=== Entries shown ===
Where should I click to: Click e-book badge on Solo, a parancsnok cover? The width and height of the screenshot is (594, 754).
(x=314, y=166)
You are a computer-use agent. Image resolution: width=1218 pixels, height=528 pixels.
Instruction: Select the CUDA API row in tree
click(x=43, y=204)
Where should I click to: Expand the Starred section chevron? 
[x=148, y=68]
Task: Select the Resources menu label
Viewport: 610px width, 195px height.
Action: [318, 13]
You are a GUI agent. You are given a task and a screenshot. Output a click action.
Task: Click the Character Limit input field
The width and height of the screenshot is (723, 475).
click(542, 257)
===
=== Entries shown ===
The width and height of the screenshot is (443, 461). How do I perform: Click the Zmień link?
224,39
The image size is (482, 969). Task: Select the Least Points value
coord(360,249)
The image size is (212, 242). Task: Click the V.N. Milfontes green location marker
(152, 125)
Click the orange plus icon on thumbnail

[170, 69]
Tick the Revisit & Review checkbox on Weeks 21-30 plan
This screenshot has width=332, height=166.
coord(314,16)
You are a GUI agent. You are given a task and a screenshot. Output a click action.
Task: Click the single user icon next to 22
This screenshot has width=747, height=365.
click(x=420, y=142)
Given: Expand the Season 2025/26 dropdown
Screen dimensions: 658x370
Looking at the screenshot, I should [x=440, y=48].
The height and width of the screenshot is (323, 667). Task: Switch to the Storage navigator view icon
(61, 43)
===
=== Entries shown ===
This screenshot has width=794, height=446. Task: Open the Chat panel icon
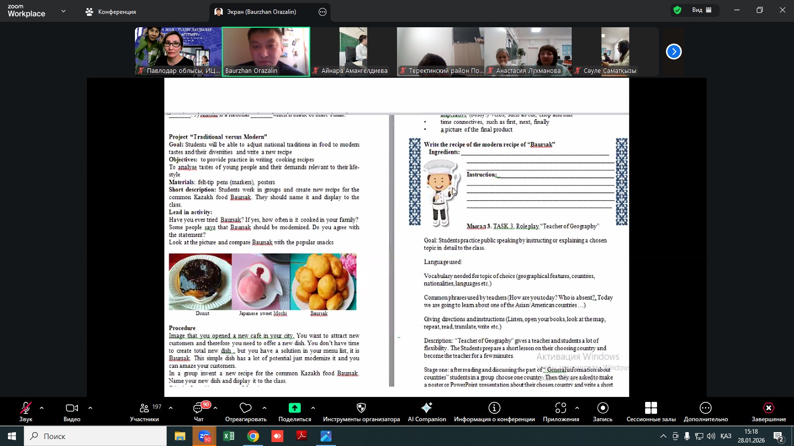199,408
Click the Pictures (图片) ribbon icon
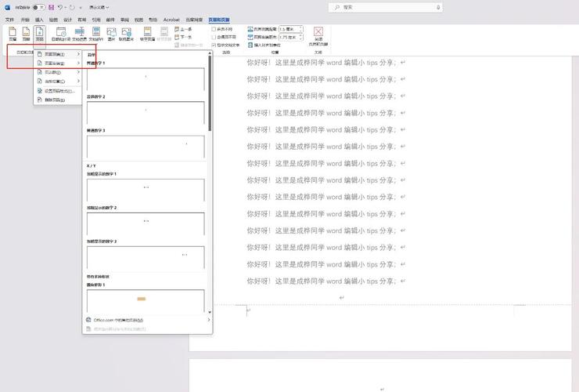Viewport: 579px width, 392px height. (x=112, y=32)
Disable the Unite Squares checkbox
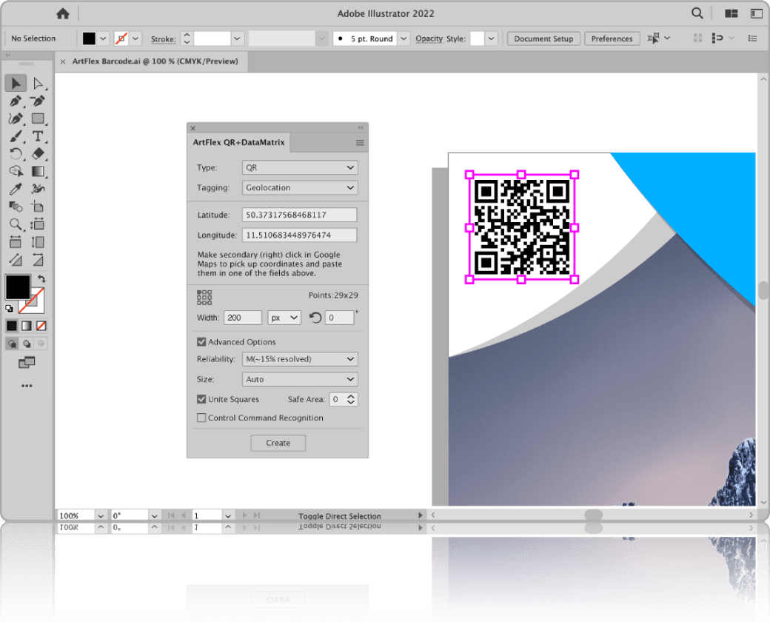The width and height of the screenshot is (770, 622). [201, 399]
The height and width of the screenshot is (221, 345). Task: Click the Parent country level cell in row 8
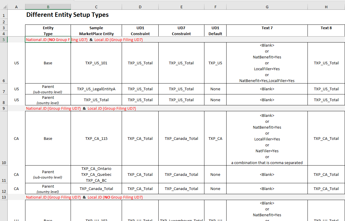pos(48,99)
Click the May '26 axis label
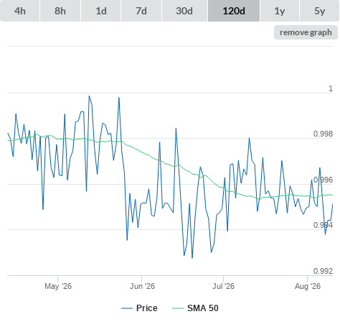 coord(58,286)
===
◆ Your task
Retype only the lines above between the line with "Where should I click to: Click" and the line with "Task: Click the Character Limit input field", counting those two lines as well, and keep every character as it is.

◆ Completed task
Where should I click to: Click e-book badge on Solo, a parancsnok cover? The width and height of the screenshot is (594, 754).
(x=314, y=166)
You are a computer-use agent. Image resolution: width=1218 pixels, height=528 pixels.
Instruction: Select the CUDA API row in tree
click(x=43, y=204)
Where should I click to: Expand the Starred section chevron? 
[x=148, y=68]
Task: Select the Resources menu label
Viewport: 610px width, 195px height.
Action: [318, 13]
You are a GUI agent. You are given a task and a screenshot. Output a click action.
Task: Click the Character Limit input field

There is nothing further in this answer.